• Извлечённый текст
- - -

А по шоссейной дороге метрах в 10 – 20-ти от нашего поля беспрестанно двигались, шли, бежали, ехали, громыхали отступающие немецкие войска. Немцам было уже не до нас, и мы были оставлены в этом поле, как говорится, «на произвол судьбы».

Немного раньше этого что-то засуетилось в народе, как в потревоженном улье, о чём-то заговорили, зашушукались. Мама поинтересовалась, что случилось. «Что случилось? – отвечают, – а ты сидишь и не знаешь, что матери бегут выручать своих сыновей, которые назначены к отправке в Германию! Недалеко стоит состав, и наши сыновья находятся в нём!» Мама в ужасе: «Побегу и я!» - «Нет, уже поздно, немцы спохватились и ловят всех подряд, кого только увидят здесь, и бросают в эти вагоны». Но разве какую мать устрашат эти слова, если там её сын? Побежала, пошла и наша мама. Идёт по дороге, а что в душе? Куда идёшь и зачем, да и чем поможешь? А если и сама не вернёшься к оставшимся здесь детям? Идёт, и вот навстречу ей латыш на подводе парных лошадей. Поравнявшись, с телеги спрыгнул наш Федя с криком: «Мама!» И сейчас не могу удержаться от слёз, вспоминая о такой встрече. Опять вся семья вместе! Чего уж лучше?! Теперь ничего не страшно.

- Федя, откуда ты, как?

- Да вот те люди, по соседству с которыми семья наша жила у хозяина – латыша, говорят мне, что здесь где-то на поле вывезены люди: «Беги Федя, может быть, там и твои родители».

- - -

[Элементы из набора данных]
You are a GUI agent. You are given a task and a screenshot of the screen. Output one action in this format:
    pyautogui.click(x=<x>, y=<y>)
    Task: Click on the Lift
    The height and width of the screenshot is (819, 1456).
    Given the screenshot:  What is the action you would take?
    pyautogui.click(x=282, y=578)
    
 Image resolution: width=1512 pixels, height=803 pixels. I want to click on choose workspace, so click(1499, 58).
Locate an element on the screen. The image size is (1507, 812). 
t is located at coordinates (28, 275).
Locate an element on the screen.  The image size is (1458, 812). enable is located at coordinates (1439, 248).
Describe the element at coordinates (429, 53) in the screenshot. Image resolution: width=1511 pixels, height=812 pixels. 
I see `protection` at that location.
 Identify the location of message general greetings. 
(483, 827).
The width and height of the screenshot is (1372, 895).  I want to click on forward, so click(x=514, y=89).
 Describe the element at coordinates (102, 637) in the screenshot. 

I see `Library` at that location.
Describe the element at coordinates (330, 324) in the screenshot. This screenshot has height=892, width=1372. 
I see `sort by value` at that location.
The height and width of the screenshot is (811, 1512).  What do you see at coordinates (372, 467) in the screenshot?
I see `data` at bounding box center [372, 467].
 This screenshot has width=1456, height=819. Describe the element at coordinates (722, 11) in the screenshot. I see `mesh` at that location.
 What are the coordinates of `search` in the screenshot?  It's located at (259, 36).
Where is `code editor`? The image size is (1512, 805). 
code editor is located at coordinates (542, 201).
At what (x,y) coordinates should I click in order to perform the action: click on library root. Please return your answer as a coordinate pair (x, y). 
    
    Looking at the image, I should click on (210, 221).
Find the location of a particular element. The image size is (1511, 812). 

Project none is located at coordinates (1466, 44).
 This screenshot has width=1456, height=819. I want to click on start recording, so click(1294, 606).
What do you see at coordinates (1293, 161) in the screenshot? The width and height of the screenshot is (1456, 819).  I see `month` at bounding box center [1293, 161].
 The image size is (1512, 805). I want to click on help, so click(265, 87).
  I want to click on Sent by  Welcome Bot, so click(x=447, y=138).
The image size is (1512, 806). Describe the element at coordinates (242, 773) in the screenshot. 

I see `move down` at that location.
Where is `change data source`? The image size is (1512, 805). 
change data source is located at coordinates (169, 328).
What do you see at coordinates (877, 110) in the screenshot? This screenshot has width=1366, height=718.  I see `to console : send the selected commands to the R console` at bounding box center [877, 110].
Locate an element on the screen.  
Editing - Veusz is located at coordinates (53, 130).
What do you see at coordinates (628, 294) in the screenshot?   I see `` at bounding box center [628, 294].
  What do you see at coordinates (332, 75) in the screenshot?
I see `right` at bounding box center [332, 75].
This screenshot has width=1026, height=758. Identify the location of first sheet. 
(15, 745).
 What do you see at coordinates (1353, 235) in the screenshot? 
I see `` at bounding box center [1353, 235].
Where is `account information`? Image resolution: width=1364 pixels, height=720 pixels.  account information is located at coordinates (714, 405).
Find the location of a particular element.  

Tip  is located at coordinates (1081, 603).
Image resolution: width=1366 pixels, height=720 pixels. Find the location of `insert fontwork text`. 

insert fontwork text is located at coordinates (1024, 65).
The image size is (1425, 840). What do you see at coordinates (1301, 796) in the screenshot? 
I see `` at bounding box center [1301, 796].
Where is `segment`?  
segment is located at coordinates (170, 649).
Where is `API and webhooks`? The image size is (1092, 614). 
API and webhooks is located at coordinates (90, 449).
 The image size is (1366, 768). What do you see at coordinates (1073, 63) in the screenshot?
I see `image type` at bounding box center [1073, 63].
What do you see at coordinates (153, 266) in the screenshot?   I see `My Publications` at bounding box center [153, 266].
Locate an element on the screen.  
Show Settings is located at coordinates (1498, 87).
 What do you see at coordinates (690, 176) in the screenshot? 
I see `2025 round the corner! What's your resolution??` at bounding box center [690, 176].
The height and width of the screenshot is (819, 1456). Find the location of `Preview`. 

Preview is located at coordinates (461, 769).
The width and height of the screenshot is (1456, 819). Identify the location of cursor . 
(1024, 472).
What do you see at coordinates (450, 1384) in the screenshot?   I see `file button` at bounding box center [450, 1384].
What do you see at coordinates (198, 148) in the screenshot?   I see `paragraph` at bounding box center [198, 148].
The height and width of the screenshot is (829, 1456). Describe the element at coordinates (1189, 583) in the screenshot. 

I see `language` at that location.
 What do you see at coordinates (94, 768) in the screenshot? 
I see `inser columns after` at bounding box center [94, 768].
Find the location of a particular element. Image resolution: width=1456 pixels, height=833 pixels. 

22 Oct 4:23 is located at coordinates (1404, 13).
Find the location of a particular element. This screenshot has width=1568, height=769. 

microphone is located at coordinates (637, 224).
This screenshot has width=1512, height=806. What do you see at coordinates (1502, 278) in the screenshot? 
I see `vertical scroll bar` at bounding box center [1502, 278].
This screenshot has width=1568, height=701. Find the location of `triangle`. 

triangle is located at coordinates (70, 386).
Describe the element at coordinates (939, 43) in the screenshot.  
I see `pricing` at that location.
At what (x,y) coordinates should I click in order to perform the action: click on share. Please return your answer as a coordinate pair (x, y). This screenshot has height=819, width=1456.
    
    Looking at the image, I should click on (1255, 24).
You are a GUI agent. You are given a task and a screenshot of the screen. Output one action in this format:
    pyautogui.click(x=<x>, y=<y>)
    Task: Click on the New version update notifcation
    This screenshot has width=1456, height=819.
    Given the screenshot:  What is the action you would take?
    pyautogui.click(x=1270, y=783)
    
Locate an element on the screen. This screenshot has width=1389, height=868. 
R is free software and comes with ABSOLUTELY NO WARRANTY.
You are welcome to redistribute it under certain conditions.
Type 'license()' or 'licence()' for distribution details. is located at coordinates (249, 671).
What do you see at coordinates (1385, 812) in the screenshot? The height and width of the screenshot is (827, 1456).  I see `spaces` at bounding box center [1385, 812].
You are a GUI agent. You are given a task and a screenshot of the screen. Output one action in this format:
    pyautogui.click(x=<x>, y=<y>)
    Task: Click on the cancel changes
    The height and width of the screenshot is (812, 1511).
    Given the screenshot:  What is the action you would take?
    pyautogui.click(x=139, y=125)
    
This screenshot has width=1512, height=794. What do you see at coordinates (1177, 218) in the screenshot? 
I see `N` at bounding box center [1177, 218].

- - -

• Задание
Продолжите рассказ о семье, оставленной в поле у шоссе при отступлении немцев, начав сразу после его последней реплики.

• Ответ
Чудо? Да, чудо, по милости Божией, по общим молитвам и покаянию народному.

 

А потом? Потом начались дожди. Сверху льёт, и спать ложимся на ночь в мокрое, в лужи. Стали откуда-то тащить снего-оградительные щиты, делать себе что-то вроде шалашей. Никто нас уже никуда не грузит, никуда не везёт. Никому никакого до нас дела нет, не до нас стало немцам. И стали люди понемногу, украдкой, по ночам, взяв свои узлы и чемоданы, расходиться и разбегаться, кто куда. Оставшихся становилось всё меньше и меньше. Стали и мы говорить своему папе, иди мол, поищи по дорогам, по хуторам, не найдёшь ли и ты того хозяина, которому продал по дороге сюда, на это поле, нашу корову (за свитер, поношенное пальто и буханку хлеба). Может, если найдёшь, возьмёт нас к себе. И опять – чудо! Пошёл папа. Ждём день, другой. Нет его. Переживаем, страшимся: что случилось? Вечером третьего дня, уже стемнело, подъезжает подвода, парой лошадей запряжённая, хозяин-латыш и с ним наш папа за нами! Погрузили свои узлы и мешки, свои вещи на телегу, уселись сами, поехали. Просил папа: «Хоть где-нибудь под кустом высади нас, только увези с этого поля». Хозяин – латыш не под куст, а привёз к себе в дом, спрятал нас в своей маленькой комнатушке, закрывая дверь днём от приходящих немцев, а ночью от наездов наших русских партизан. Так и продержал нас до 9 мая, Дня Победы. Что же сталось с остальными? Тогда время было такое страшно – опасное, что каждому было только до себя, да и не у кого было ничего узнать.

Слава Тебе, Господи! И на этот раз остались живы и все вместе - это ли не милость Божия, и чего ещё лучше?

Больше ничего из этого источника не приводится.